[Input for this task]
*****

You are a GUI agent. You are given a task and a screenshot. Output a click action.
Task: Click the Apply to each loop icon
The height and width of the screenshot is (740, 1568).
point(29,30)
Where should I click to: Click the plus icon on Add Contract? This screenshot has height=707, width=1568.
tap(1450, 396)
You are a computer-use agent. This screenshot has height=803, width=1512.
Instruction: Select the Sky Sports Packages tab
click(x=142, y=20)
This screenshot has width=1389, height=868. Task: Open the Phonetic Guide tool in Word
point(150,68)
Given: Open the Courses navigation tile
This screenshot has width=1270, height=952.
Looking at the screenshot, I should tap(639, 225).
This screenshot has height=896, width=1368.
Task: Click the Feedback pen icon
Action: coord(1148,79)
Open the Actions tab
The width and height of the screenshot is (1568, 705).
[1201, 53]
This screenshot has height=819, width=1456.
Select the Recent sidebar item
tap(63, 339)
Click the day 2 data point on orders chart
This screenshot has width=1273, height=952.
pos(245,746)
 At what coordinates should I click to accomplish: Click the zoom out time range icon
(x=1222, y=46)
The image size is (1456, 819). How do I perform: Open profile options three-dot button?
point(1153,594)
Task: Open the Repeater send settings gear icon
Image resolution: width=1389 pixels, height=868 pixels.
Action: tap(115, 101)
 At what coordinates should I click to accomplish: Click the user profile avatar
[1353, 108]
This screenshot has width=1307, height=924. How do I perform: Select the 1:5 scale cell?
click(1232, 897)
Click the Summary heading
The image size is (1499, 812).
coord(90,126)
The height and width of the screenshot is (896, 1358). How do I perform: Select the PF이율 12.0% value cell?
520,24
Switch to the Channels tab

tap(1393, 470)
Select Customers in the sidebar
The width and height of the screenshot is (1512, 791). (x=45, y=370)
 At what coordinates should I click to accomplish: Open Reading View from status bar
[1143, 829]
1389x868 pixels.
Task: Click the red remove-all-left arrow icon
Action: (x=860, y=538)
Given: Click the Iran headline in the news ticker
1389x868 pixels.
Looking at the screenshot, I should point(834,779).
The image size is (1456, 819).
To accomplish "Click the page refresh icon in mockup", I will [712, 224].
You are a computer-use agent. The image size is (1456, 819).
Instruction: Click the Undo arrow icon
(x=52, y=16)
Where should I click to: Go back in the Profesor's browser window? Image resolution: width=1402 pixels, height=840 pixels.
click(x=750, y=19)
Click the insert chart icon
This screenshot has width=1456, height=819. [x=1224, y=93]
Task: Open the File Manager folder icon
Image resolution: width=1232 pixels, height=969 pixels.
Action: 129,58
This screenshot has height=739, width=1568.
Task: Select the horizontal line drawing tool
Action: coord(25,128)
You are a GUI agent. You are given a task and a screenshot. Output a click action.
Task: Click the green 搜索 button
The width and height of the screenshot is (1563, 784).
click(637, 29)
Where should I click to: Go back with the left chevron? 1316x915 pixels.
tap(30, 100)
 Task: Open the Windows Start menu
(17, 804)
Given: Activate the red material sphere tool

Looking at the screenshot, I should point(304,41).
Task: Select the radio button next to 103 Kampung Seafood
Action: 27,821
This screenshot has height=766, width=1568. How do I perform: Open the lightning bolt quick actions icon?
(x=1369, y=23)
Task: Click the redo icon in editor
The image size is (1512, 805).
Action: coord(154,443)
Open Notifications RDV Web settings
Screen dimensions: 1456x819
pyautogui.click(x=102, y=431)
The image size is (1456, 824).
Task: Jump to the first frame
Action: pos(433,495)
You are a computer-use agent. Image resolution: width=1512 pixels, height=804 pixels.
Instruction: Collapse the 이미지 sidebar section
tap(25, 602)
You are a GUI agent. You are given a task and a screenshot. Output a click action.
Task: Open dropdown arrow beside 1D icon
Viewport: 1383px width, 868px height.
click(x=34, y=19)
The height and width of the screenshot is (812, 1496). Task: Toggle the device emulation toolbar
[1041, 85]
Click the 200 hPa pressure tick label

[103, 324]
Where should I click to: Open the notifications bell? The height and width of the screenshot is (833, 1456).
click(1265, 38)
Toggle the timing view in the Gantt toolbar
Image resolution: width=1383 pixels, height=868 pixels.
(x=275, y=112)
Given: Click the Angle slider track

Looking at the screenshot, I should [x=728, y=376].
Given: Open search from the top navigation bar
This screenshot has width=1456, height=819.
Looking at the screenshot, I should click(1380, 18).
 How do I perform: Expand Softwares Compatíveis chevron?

*****

In the entries above, please find the line with "Instruction: Click the Undo arrow icon" and the line with "Task: Open the File Manager folder icon", then write out exactly those two lines and every line between them, and nothing more.

Instruction: Click the Undo arrow icon
(x=52, y=16)
Where should I click to: Go back in the Profesor's browser window? Image resolution: width=1402 pixels, height=840 pixels.
click(x=750, y=19)
Click the insert chart icon
This screenshot has width=1456, height=819. [x=1224, y=93]
Task: Open the File Manager folder icon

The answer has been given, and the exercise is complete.